Work to be completed
Restate word for word the lines that begin the listing and end with the line holding "State Fair TREATS! (1103, 811)".

== Segment start ==

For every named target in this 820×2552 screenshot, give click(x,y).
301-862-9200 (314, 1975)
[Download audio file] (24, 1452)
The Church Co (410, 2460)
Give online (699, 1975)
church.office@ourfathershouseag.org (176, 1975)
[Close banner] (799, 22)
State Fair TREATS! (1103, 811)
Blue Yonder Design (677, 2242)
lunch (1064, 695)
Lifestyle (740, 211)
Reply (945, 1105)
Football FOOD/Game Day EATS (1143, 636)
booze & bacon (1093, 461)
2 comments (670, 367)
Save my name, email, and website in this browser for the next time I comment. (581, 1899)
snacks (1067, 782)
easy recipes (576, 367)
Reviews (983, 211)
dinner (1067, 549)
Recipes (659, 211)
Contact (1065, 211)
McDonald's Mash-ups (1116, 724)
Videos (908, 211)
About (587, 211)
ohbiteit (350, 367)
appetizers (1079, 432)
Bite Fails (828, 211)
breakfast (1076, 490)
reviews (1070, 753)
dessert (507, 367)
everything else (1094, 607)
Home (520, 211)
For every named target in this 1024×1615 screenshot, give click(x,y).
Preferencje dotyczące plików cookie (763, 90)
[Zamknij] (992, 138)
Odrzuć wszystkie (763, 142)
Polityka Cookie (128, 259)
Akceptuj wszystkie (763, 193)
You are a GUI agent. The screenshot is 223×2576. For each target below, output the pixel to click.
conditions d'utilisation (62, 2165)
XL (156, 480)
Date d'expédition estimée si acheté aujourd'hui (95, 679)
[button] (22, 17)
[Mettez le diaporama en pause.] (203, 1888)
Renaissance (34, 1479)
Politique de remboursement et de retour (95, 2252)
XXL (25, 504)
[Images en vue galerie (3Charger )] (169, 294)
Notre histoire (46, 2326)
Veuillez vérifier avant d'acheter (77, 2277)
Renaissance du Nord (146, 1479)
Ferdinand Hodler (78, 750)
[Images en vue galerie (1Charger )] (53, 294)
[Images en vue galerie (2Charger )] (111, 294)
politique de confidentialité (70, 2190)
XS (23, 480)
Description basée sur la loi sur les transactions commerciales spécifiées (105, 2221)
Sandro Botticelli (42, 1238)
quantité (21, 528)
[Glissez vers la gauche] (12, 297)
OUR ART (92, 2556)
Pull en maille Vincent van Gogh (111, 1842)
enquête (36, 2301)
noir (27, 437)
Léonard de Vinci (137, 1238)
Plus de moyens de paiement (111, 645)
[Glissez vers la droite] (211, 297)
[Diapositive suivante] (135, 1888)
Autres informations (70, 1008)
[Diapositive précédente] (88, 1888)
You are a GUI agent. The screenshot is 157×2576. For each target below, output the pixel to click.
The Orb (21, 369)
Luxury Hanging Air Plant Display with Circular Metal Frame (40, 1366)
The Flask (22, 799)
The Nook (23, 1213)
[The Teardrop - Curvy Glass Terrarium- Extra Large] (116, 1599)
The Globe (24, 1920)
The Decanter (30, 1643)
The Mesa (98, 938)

== Segment end ==

Exercise answer
For every named target in this 820×2552 screenshot, give click(x,y).
301-862-9200 (314, 1975)
[Download audio file] (24, 1452)
The Church Co (410, 2460)
Give online (699, 1975)
church.office@ourfathershouseag.org (176, 1975)
[Close banner] (799, 22)
State Fair TREATS! (1103, 811)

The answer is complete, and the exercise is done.